CAMPECHE, CAMP. No han pasado ni unos días desde el anuncio de la llegada del nuevo obispo, José Alberto González Juárez, y los “oportunistas de la fe” ya están haciendo de las suyas. En un movimiento tan astuto como vil, delincuentes digitales han suplantado la identidad del Administrador Diocesano, Marcos Cohuó Muñoz, para montar una colecta fantasma que busca vaciar las carteras de los campechanos menos prevenidos.
Los estafadores no piden cifras exorbitantes que levanten sospechas; utilizan el término abierto de “donaciones”. A través de varios perfiles de Facebook que ya fueron eliminados, pero que algunos post aún siguen estaban cargada de fotos robadas incluso imágenes del presbítero en la Basílica para dar confianza, los delincuentes proporcionaban un número de teléfono falso y una cuenta de Banco Azteca que nada tiene que ver con la Iglesia.

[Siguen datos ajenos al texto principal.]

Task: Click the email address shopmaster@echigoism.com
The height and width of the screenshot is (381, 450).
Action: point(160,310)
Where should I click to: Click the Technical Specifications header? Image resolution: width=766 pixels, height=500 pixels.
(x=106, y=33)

“Son astutos”, advirtió el propio Marcos Cohuó. “No ponen cantidad, solo piden donaciones para el supuesto traslado del nuevo obispo. Es una usurpación de identidad que, lamentablemente, es cada vez más frecuente”. Por lo que reiteró que la Diócesis no pide dinero por redes, cualquier solicitud de transferencia o depósitos es un fraude.

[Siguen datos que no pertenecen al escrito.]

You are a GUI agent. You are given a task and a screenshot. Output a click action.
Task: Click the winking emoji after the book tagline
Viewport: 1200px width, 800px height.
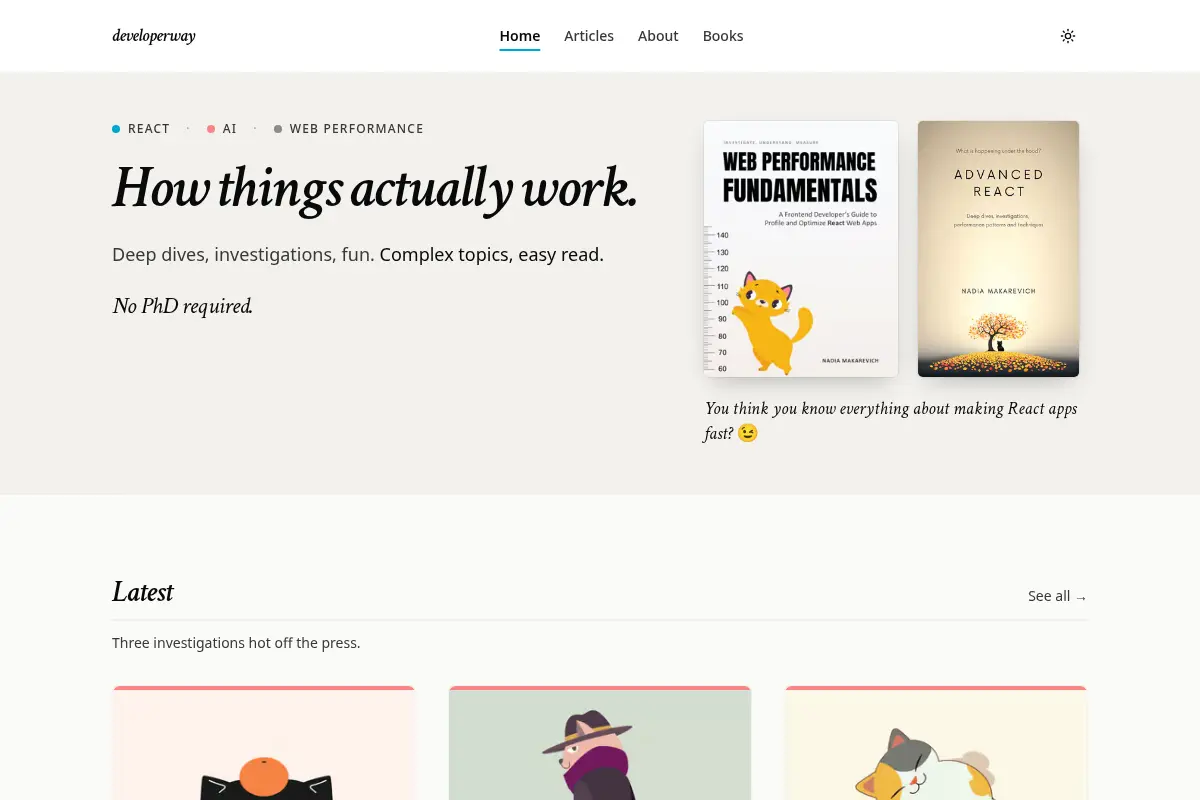(x=748, y=433)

El padre reiteró que, por fortuna se detectó a tiempo las publicaciones y aunque ya no circulan en redes, pueden reaparecer con la velocidad de un clic, esto porque muchos van a querer aprovecharse de la emoción y el fervor de la llegada del nuevo jerarca católico para engañar a quienes, de buena voluntad, desean contribuir.
Cabe resaltar que, hace un año para el mes de julio, la identidad del administrador Diocesano fue secuestrada digitalmente para montar dramas médicos y robos ficticios. El objetivo siempre es el mismo, fabricar una emergencia que obligue al corazón —y a la cartera— de los campechanos a reaccionar antes de pensar.
Cohuó Muñoz fue tajante, la Iglesia no opera bajo las sombras de perfiles apócrifos. Ante la inminente toma de posesión del nuevo Obispo, el llamado es a la malicia ciudadana. Por lo que recalcó a campechanos a no creer en publicaciones que posiblemente rondarán en redes y pidieron denunciarlo. En Campeche, la fe mueve montañas, pero también se mueve la ambición de quienes buscan vivir del prójimo.